▶ [Task requirements]:
Reproduce the lines of the listing below word for word, starting with the line that contains "Click the VIP专属" and going on through the line that contains "700x664 pixels. tap(285, 64)". Give only those lines.

▶ [Excerpted data]:
┄┄┄┄┄┄

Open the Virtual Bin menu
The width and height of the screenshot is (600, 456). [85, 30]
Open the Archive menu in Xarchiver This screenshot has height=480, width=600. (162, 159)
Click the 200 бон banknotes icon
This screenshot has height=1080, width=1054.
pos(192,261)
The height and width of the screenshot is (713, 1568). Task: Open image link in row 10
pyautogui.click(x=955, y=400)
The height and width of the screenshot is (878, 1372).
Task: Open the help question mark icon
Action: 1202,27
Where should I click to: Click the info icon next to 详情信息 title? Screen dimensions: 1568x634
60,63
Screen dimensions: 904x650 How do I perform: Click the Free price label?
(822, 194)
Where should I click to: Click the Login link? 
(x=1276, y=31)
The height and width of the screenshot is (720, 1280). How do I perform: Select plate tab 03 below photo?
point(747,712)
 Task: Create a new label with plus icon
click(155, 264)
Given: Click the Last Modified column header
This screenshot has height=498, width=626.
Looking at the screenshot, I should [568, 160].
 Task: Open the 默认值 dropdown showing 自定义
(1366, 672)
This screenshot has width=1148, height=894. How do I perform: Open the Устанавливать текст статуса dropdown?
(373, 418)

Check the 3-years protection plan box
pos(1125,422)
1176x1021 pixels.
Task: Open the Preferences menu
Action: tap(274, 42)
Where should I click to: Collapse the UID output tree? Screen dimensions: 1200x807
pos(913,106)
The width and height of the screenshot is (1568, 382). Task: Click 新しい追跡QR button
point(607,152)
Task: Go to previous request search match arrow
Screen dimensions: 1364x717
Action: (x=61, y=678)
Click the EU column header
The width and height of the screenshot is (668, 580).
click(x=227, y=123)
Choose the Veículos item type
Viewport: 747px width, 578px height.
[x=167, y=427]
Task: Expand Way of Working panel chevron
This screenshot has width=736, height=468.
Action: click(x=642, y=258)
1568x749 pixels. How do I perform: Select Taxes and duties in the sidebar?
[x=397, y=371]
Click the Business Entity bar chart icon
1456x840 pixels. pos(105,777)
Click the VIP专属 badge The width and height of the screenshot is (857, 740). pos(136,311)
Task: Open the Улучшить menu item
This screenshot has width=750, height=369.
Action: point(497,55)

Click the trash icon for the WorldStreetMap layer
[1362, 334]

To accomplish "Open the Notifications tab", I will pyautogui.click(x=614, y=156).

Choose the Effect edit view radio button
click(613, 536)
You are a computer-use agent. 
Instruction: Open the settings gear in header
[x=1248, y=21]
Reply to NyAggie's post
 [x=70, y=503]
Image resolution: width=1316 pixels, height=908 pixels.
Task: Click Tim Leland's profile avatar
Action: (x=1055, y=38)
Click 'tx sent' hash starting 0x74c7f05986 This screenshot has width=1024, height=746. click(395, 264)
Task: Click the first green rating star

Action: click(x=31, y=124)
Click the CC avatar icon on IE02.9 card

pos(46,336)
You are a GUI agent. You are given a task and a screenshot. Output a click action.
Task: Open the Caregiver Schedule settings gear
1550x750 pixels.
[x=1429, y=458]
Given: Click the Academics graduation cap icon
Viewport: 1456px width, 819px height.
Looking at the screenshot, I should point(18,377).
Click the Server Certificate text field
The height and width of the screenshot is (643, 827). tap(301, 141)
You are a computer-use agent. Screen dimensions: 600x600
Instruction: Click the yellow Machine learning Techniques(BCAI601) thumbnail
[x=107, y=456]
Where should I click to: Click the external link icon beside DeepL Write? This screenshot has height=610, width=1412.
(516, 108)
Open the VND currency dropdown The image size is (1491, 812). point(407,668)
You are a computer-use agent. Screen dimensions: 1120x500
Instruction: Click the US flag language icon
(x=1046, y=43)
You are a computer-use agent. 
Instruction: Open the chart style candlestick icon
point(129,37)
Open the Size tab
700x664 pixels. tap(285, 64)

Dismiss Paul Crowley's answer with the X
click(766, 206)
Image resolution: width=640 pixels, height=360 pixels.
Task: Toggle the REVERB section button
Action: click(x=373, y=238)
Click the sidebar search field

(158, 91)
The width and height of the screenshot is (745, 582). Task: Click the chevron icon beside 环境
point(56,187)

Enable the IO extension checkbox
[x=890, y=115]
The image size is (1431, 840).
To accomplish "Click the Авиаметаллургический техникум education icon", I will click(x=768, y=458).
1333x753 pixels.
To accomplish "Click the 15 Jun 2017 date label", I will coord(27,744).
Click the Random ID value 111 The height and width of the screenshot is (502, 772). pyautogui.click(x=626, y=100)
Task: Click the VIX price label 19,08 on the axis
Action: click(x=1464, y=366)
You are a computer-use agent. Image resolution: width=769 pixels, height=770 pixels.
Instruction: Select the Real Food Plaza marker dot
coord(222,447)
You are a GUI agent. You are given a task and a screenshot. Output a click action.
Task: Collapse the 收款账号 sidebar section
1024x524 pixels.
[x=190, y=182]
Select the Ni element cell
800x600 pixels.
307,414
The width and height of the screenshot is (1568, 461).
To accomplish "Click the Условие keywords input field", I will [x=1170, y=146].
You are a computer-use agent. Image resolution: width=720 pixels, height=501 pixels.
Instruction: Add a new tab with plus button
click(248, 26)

┄┄┄┄┄┄

▶ [Response to the exercise]:
Click the VIP专属 badge The width and height of the screenshot is (857, 740). pos(136,311)
Task: Open the Улучшить menu item
This screenshot has width=750, height=369.
Action: point(497,55)

Click the trash icon for the WorldStreetMap layer
[1362, 334]

To accomplish "Open the Notifications tab", I will pyautogui.click(x=614, y=156).

Choose the Effect edit view radio button
click(613, 536)
You are a computer-use agent. 
Instruction: Open the settings gear in header
[x=1248, y=21]
Reply to NyAggie's post
 [x=70, y=503]
Image resolution: width=1316 pixels, height=908 pixels.
Task: Click Tim Leland's profile avatar
Action: (x=1055, y=38)
Click 'tx sent' hash starting 0x74c7f05986 This screenshot has width=1024, height=746. click(395, 264)
Task: Click the first green rating star

Action: click(x=31, y=124)
Click the CC avatar icon on IE02.9 card

pos(46,336)
You are a GUI agent. You are given a task and a screenshot. Output a click action.
Task: Open the Caregiver Schedule settings gear
1550x750 pixels.
[x=1429, y=458]
Given: Click the Academics graduation cap icon
Viewport: 1456px width, 819px height.
Looking at the screenshot, I should point(18,377).
Click the Server Certificate text field
The height and width of the screenshot is (643, 827). tap(301, 141)
You are a computer-use agent. Screen dimensions: 600x600
Instruction: Click the yellow Machine learning Techniques(BCAI601) thumbnail
[x=107, y=456]
Where should I click to: Click the external link icon beside DeepL Write? This screenshot has height=610, width=1412.
(516, 108)
Open the VND currency dropdown The image size is (1491, 812). point(407,668)
You are a computer-use agent. Screen dimensions: 1120x500
Instruction: Click the US flag language icon
(x=1046, y=43)
You are a computer-use agent. 
Instruction: Open the chart style candlestick icon
point(129,37)
Open the Size tab
700x664 pixels. tap(285, 64)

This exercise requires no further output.